Relação entre Putin e Trump sai reforçada
A emissão começou com as câmaras de todo o mundo focadas em Trump enquanto este batia palmas de antecipação à chegada a Putin. Encontram-se frente a frente depois de mais seis anos. Sorrisos mútuos, rasgados, um aperto no antebraço, outro. Trump toma a mão de Putin e dá-lhe umas palmadinhas afetuosas. Na pausa para fotos, uma jornalista grita: “Presidente Putin, vai parar de atacar civis?” Putin finge não entender, vira-se para Trump, encolhe os ombros e ambos entram sorridentes no mesmo carro. Normalmente, só no fim de uma reunião é que os principais intervenientes se deixam fotografar juntos.
Numa curtíssima resposta à declaração de Putin, Trump começou por dizer que a reunião foi “produtiva”, ainda que sem resultados. “Houve muitos pontos em que concordámos, incluindo alguns muito importantes. Ainda não chegámos a acordo sobre um ponto crucial, mas avançámos bastante. Não há acordo até haver um acordo.” E com estas palavras encerrou o assunto Ucrânia, passando depois para realçar as boas relações que sempre teve “com o Vladimir”.
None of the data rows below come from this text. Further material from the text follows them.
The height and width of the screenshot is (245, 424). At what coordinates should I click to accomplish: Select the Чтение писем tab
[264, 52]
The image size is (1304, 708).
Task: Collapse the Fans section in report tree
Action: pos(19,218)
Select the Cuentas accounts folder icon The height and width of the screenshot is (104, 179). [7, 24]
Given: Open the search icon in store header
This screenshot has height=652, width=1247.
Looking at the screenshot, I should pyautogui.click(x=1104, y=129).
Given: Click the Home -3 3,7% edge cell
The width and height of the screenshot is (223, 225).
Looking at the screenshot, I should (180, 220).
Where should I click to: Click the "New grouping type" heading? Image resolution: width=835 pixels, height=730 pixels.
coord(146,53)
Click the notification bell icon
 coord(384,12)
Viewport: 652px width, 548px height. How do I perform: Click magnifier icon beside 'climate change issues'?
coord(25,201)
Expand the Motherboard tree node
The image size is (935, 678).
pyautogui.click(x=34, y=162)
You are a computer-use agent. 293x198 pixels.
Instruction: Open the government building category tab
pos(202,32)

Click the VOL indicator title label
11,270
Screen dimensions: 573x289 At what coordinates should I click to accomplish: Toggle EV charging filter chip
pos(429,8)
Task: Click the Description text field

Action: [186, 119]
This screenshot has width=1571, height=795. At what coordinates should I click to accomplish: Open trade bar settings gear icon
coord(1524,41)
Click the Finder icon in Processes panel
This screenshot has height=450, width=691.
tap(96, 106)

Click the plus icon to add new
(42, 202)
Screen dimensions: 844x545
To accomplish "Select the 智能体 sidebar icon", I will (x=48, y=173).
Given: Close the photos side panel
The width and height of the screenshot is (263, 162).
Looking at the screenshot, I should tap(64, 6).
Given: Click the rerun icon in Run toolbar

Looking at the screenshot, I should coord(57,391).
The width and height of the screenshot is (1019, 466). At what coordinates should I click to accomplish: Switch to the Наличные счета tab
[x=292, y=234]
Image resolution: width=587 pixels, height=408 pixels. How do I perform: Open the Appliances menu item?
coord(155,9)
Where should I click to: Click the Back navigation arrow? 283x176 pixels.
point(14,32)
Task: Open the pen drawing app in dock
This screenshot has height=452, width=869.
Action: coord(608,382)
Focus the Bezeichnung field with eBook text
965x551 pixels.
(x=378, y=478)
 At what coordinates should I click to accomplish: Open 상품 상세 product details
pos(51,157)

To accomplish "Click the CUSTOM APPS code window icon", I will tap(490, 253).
O tema da interferência russa nas eleições dos Estados Unidos voltou ao palco central, depois de se ter tornado escândalo mundial quando Trump, da última vez que se tinha encontrado com Vladimir Putin presencialmente, ter escolhido acreditar neste em vez de nos relatórios dos seus serviços secretos. Aparentemente, ainda pensa o mesmo. “Infelizmente, fomos prejudicados pela farsa ‘Rússia, Rússia, Rússia’, o que dificultou a cooperação, mas ele [Putin] percebeu. Sabíamos que era uma farsa, que o que foi feito foi criminoso, mas ele percebeu”, disse Trump. “Tivemos bons encontros, produtivos, ao longo dos anos, e esperamos continuar a tê-los no futuro. Mas vamos agora ter os mais produtivos de todos. Vamos parar os milhares de mortos todas as semanas. O Presidente Putin quer isso tanto quanto eu”, finalizou, afastando-se do pódio logo depois de Putin, deixando centenas de jornalistas a atirar perguntas que nunca tiveram resposta.
Nas redes sociais, os ucranianos, que há mais de dez anos lidam com a constante violência dos ataques russos sobre as suas cidades, não esconderam a estranheza de ver um país como os Estados Unidos, símbolo de ordem mundial pós-1945, receber Vladimir Putin, culpado pela quebra de muitas das regras que durante 80 anos foram os alicerces dessa ordem. “Repulsa”, “incompreensível”, “chocante”, “uma vergonha para os EUA”, são algumas das expressões que se foram lendo na noite de sexta-feira e na madrugada de sábado.
Mas para Donald Trump, segundo ele próprio, o mais importante é “acabar com a matança” e, para ele, tudo isto é apenas pragmatismo necessário no caminho para se entronizar como o grande obreiro de acordos de paz. Putin já se encontrou com cinco presidentes norte-americanos, é um maratonista. Trump é mais errático, pode não ter assim tempo para deixar uma marca. Em democracia há essa coisa chamada limitação de mandatos.